Er zijn ook functie en situationele kenmerken die verschillende verbanden hebben met de typen geweld, naast verband met de geweldssegmenten. Frequenter contact met burgers hangt samen met meer verbale agressie, bedreiging, seksuele intimidatie en discriminatie maar niet met fysiek geweld. Burgemeesters en wethouders maken meer verbale agressie en bedreiging mee dan raadsleden maar niet meer fysiek geweld, seksuele intimidatie of discriminatie. Wethouders maken zelfs relatief minder seksuele intimidatie en discriminatie mee. De partij waarvan iemand lid is hangt ook niet op dezelfde manier samen met de verschillende typen geweld. Groen Links, SP & D66 leden maken meer verbaal geweld en discriminatie mee. Ambtsdragers die lid zijn van een kleine christelijke ervaren minder vaak verbaal geweld maar vaker discriminatie. Ook PVDA leden ervaren vaker discriminatie. Er geen verschillen tussen de leden van verschillende partijen in fysiek geweld en seksuele intimidatie.

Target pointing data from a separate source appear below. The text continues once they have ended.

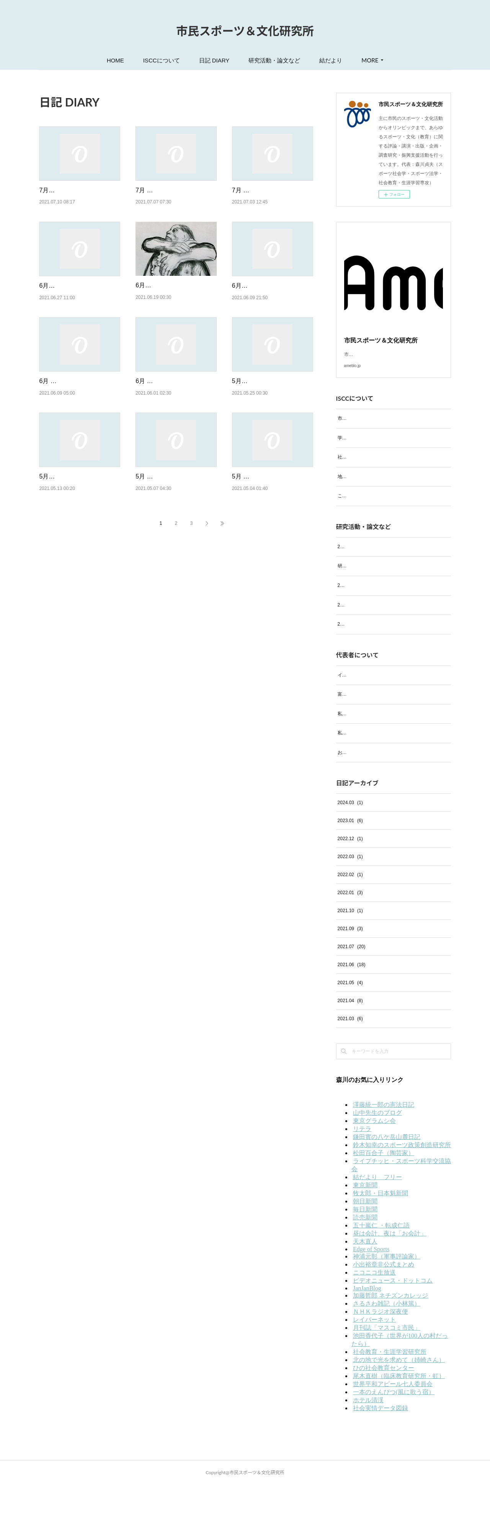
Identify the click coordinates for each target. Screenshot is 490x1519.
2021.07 (352, 980)
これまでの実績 (354, 505)
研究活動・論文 (354, 583)
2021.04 (350, 1034)
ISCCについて (161, 60)
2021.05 (350, 1016)
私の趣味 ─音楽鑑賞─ (361, 747)
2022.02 (350, 908)
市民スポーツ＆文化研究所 (245, 31)
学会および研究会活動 (361, 447)
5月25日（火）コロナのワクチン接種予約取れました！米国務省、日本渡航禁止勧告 (272, 420)
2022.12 (350, 872)
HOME (115, 60)
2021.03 (350, 1052)
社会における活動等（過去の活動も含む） (381, 466)
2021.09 (350, 962)
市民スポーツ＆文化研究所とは (370, 427)
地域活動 (347, 485)
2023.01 (350, 854)
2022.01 (350, 926)
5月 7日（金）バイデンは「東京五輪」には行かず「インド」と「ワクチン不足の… (175, 535)
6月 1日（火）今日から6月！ (175, 410)
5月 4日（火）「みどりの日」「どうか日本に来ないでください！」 (272, 535)
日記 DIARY (214, 60)
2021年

Hoewel het geslacht niet bleek samen te hangen met de geweldssegmenten, blijkt dat mannen meer verbaal en fysiek geweld en minder seksuele intimidatie ervaren. Er zijn geen geslachtsverschillen voor bedreiging en discriminatie. Naast dat leeftijd samenhing met de geweldssegmenten, blijkt nu dat jonge ambtsdragers meer verbale agressie, bedreiging en discriminatie ervaren. Zij maken echter niet vaker fysiek geweld en seksuele intimidatie mee.

55 Figuur 10.4 Percentage van de verschillen dat verklaard wordt door de kenmerken onder politieke ambtsdragers

Naast dat er soms een verband bleek met de geweldssegmenten, wordt nu dus ook duidelijk in hoeverre deze kenmerken samenhangen met de verschillende vormen van geweld. De kenmerken verklaren het best de frequentieverschillen bij verbaal geweld (29%), gevolgd door seksuele intimidatie (28%), bedreiging en discriminatie (20%) en fysiek geweld (16%).

Deze volgorde is heel anders dan bij de overheidswerknemers en politieambtenaren.

Bovendien blijken onder politieke ambtsdragers de subjectieve kenmerken bij alle typen geweld veel verklaringskracht toe te kunnen voegen, nadat al constant gehouden wordt voor de demografische, sociaaleconomische, functie- en situationele kenmerken (zie figuur 10.4).

Dat was bij de politieambtenaren en werknemers bij de gemeenten veel minder het geval.